**Texto citado:**
----------

Movido por esta venial perversión, no escatimé mi entusiasmo cuando supe que el Manuscrito Voynich —“el más misterioso de la historia”— se había publicado en versión facsimilar, con prólogos y apéndices eruditos. Nada menos que “el más enigmático legado de la Edad Media a la Moderna”,[1] pues se ignora quién lo escribió ni se sabe para quién, cuándo, dónde o por qué fue escrito. Su texto está cifrado en un lenguaje impenetrable, con elegantes caracteres que no pertenecen a ningún alfabeto humano. Y está ilustrado, para colmo, con plantas que nadie ha visto, surrealistas baños de mujeres y cartas astrológicas que parecen venir de otro mundo.

----------

**Trabajo requerido:**
1/ Enumera todo aquello con lo que, según el fragmento sobre el Manuscrito Voynich, está ilustrado el manuscrito.
2/ Transcribe sin cambios un pasaje del fragmento sobre el Manuscrito Voynich: empieza en las palabras que contienen "Movido por esta" y detente después de "de otro mundo.".
Las entradas que vienen a continuación proceden de otra fuente.

----------

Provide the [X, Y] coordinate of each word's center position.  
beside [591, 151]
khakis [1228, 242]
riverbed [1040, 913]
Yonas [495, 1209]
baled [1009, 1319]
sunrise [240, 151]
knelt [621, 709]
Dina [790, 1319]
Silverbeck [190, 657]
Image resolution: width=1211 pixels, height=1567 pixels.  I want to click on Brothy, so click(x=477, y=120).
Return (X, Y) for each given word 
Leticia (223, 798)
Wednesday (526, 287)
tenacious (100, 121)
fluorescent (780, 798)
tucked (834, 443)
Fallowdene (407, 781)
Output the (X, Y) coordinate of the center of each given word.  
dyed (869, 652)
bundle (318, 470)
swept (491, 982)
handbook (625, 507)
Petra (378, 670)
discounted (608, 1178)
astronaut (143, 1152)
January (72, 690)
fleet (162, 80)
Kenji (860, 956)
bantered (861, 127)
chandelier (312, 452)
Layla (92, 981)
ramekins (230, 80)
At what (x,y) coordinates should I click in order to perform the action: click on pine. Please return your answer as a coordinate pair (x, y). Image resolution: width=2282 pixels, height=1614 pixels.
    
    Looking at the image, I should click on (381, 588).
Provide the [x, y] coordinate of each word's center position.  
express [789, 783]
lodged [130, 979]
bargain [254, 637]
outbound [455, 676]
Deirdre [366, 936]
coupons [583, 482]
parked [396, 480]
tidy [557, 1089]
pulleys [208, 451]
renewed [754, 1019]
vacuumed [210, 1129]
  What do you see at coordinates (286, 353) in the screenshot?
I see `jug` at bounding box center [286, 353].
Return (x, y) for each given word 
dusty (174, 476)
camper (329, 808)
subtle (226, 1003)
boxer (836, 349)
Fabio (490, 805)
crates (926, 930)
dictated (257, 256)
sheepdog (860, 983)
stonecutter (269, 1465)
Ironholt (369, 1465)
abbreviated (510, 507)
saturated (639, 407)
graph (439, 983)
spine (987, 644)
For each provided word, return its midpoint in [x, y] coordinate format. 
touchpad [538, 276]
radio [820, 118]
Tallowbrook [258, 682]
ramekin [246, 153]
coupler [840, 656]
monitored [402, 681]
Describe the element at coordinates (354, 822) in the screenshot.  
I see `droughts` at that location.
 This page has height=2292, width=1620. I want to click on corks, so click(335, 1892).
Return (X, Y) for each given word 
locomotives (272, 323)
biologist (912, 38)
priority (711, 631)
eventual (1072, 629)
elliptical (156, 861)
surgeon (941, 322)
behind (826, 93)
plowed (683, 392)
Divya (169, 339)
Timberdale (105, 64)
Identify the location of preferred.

----------

**Ejercicio resuelto:**
1/
- Plantas que nadie ha visto
- Surrealistas baños de mujeres
- Cartas astrológicas que parecen venir de otro mundo

2/
Movido por esta venial perversión, no escatimé mi entusiasmo cuando supe que el Manuscrito Voynich —“el más misterioso de la historia”— se había publicado en versión facsimilar, con prólogos y apéndices eruditos. Nada menos que “el más enigmático legado de la Edad Media a la Moderna”,[1] pues se ignora quién lo escribió ni se sabe para quién, cuándo, dónde o por qué fue escrito. Su texto está cifrado en un lenguaje impenetrable, con elegantes caracteres que no pertenecen a ningún alfabeto humano. Y está ilustrado, para colmo, con plantas que nadie ha visto, surrealistas baños de mujeres y cartas astrológicas que parecen venir de otro mundo.